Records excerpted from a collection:
::::::
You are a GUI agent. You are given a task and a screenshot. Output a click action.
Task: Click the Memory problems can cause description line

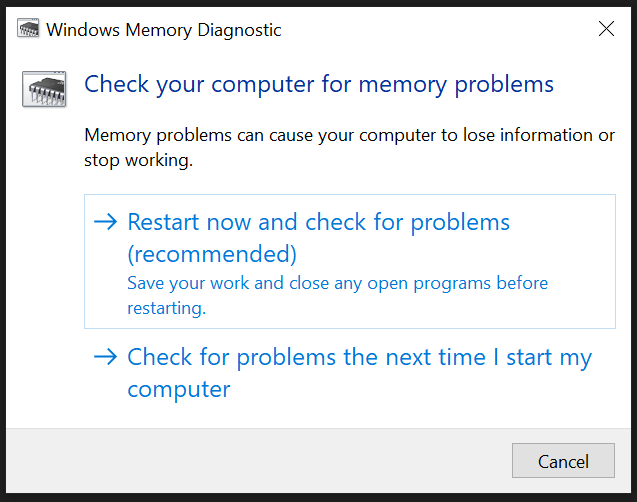[349, 135]
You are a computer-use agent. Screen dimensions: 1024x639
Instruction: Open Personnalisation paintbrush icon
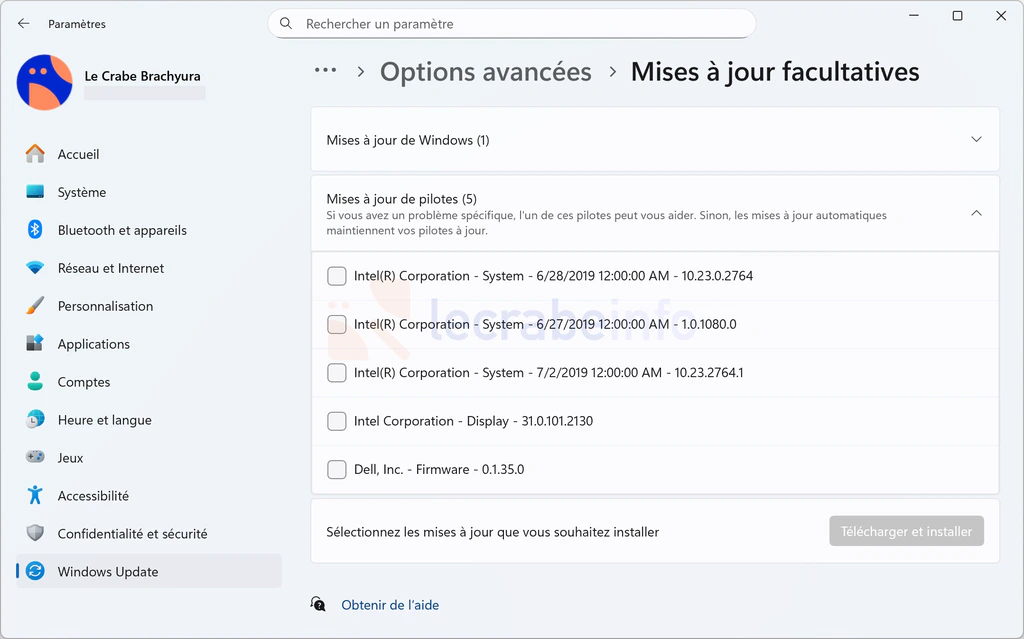pyautogui.click(x=35, y=306)
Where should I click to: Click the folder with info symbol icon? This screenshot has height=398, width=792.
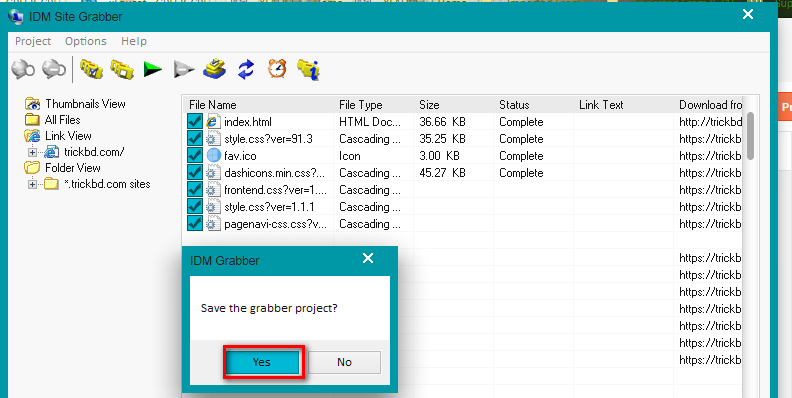(308, 69)
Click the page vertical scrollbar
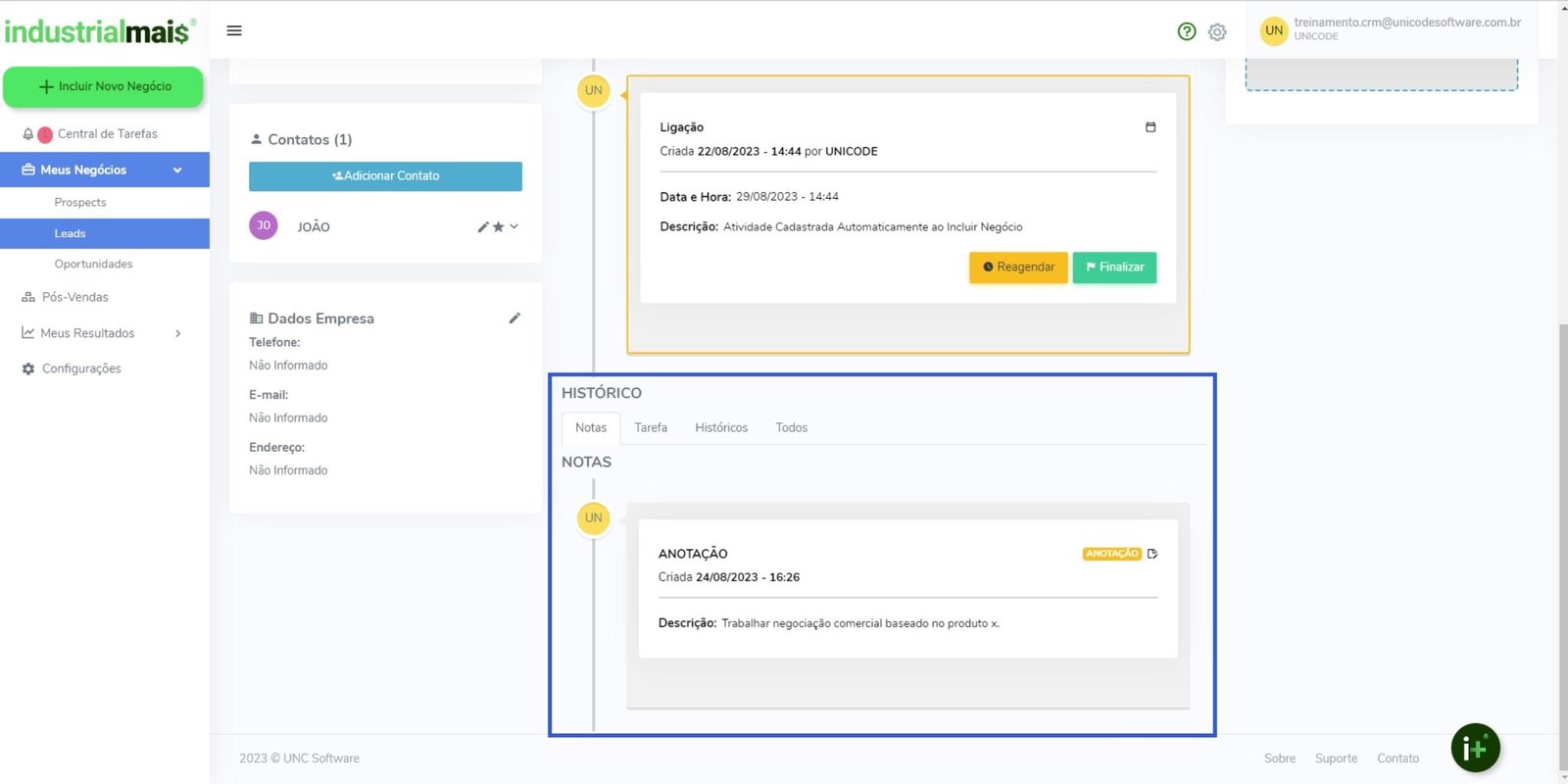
::::::
### Exercise
With the pictures left out, write out all of the data exactly.

### Finished exercise
You are a GUI agent. You are given a task and a screenshot. Output a click action.
Task: Click the Memory problems can cause description line

[349, 135]
You are a computer-use agent. Screen dimensions: 1024x639
Instruction: Open Personnalisation paintbrush icon
pyautogui.click(x=35, y=306)
Where should I click to: Click the folder with info symbol icon? This screenshot has height=398, width=792.
(308, 69)
Click the page vertical scrollbar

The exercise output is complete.